Annual Argentinian business conference

The South American Business Forum, also known as 'SABF', is an annual conference that takes place at the Instituto Tecnológico de Buenos Aires in Buenos Aires, Argentina. The forum aims, through dialogue and the interaction between current leaders and future leaders, to make a contribution to the sustainable development of South America and the world.

The South American Business Forum was founded in 2005, and has been organized annually since then by students of the Instituto Tecnológico de Buenos Aires. The event gathers 100 university students from all around the world and 40 prominent international leaders from the academical, financial, political and social spheres.

== Meetings ==

In the SABF's past 20 meetings, students from more than 400 universities from over 150 countries participated. Students from universities such as Harvard University, Massachusetts Institute of Technology, London School of Economics and Universidad Autónoma de Madrid, among others have participated of the forum. Doug Casey (American-born economist and best-selling financial author), Viktor Klima (Former Chancellor of Austria), Nabeel Goheer, (Global Coordinator - Youth Entrepreneurship Development, International Labour Organization), Félix Luna (Argentinian Writer and Historian), Alexander Laszlo (systems scientist), Zino Haro (American-born entrepreneur, member of the World Economic Forum), Marcella Germano (Eisenhower Fellow), and Guy Sorman (President, Sorman Editions) are among those who have taken part of the event.

== Structure ==
The conference is structured around a central theme that reflects current global and regional challenges. Each edition explores this theme through a combination of keynote lectures, panel discussions, workshops, and small-group discussion sessions. These activities are designed to promote open dialogue, critical analysis, and collaborative problem-solving among participants with diverse academic and cultural backgrounds.

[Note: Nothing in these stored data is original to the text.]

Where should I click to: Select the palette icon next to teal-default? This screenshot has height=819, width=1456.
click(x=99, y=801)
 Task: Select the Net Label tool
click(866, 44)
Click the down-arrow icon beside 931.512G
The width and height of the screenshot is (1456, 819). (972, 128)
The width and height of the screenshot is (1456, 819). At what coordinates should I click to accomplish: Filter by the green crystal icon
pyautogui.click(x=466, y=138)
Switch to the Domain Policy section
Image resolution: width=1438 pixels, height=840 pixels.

== Recognition and reputation ==
SABF has attracted speakers from diverse sectors, including senior executives of multinational corporations, public officials, entrepreneurs, academics, and leaders of international organizations. The participation of globally recognized figures has contributed to the forum's visibility and credibility within academic, business, and policy communities. In 2023, the Swiss-Argentine Chamber of Commerce recognized SABF with its Positive Actions award.